Doctors gathered to protest about working conditions in the NHS at Holyrood yesterday amid claims by opposition parties that Health Secretary Shona Robison had “snubbed” their meeting.
A small group demonstrated outside the Scottish Parliament saying the demands of the job have left many of them feeling “stressed and exhausted”.
They were there to raise to discuss staffing and workload pressures, “burnout” and a potential blame culture of overworked NHS staff.
The doctors raised the case of Dr Hadiza Bawa-Garba, who was struck off the medical register after being convicted of manslaughter on the grounds of gross negligence for the death of a patient.
Wearing T-shirts with the slogan I Am Hadiza, campaigners from the Scottish Action for Dr Hadiza Bawa-Garba group argued her case should have been treated as corporate failure rather than that of an individual doctor. Six-year-old Jack Adcock died while under her care in England in 2011, while she was working a 13-hour shift in an understaffed paediatric unit.
Doctors have expressed fears that a culture of stress and overwork could lead to mistakes being made in Scotland.
Dr Hina Naz Abbasi, a consultant neurologist in Glasgow, said: “I think we are in a similar situation [in Scotland] … This case is relevant to everyone from Inverness to London, working under the NHS umbrella. We are stressed, exhausted.”
She called for an end to “witch-hunting and criminalising medical error”.

[Saved entries]
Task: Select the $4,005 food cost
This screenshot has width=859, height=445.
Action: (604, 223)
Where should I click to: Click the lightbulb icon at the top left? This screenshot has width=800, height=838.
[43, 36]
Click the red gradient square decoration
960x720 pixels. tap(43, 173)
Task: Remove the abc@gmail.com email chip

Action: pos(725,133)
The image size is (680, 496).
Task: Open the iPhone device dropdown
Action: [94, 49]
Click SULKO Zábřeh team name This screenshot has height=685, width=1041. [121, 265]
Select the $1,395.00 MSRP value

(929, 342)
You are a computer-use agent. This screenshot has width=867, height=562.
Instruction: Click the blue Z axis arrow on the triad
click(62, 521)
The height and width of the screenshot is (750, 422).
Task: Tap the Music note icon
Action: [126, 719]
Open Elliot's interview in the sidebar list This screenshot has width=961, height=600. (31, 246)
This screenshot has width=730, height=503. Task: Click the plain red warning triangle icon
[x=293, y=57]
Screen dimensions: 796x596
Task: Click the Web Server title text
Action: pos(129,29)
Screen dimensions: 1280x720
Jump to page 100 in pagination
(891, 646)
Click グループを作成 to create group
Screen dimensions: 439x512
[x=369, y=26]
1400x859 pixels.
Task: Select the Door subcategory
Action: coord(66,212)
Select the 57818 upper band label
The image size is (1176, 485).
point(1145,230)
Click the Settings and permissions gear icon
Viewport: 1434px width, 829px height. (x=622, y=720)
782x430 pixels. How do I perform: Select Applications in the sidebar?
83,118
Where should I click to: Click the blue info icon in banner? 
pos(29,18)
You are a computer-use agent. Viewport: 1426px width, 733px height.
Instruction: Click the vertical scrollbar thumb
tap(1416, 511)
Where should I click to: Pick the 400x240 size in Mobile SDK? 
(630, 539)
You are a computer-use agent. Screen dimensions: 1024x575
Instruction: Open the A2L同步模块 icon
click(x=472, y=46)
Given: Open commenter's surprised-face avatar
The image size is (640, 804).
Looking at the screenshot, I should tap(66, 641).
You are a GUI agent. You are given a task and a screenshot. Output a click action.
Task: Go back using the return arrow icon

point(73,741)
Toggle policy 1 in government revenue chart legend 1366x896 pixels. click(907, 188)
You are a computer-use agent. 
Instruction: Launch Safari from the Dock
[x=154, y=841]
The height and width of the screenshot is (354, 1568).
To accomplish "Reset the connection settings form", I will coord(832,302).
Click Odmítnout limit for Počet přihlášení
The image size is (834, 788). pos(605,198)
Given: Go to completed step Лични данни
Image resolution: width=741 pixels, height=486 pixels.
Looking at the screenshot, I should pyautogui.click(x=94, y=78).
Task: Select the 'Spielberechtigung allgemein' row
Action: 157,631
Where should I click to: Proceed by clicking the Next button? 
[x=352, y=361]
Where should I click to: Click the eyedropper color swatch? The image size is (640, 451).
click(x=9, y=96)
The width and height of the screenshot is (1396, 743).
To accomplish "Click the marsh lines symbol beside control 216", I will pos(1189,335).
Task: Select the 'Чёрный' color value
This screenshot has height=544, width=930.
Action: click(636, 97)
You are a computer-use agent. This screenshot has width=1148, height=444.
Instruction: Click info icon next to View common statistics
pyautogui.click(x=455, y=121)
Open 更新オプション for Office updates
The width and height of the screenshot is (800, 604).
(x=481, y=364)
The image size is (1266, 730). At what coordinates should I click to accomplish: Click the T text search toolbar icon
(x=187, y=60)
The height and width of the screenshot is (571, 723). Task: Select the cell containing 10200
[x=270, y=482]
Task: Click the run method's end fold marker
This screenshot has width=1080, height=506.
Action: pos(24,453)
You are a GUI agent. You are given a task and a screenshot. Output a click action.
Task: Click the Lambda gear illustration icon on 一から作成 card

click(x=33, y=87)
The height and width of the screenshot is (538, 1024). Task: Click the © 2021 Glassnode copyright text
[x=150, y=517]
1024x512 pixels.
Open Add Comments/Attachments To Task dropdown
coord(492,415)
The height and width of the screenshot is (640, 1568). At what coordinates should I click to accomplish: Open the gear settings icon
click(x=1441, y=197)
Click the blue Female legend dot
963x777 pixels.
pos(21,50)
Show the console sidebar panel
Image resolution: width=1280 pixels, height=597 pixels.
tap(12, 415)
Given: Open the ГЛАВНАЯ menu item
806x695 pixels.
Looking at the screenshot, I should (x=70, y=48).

EXERCISE 1: In the article about the doctors' protest at Holyrood, what slogan was printed on the campaigners' T-shirts?
EXERCISE 2: Write out the part of the article about the doctors' protest starting with "A small group" and going on through "of a patient.".
This material has no connection to the article about the doctors' protest.

PROBLEM SOLUTION 1: I Am Hadiza

PROBLEM SOLUTION 2:
A small group demonstrated outside the Scottish Parliament saying the demands of the job have left many of them feeling “stressed and exhausted”.
They were there to raise to discuss staffing and workload pressures, “burnout” and a potential blame culture of overworked NHS staff.
The doctors raised the case of Dr Hadiza Bawa-Garba, who was struck off the medical register after being convicted of manslaughter on the grounds of gross negligence for the death of a patient.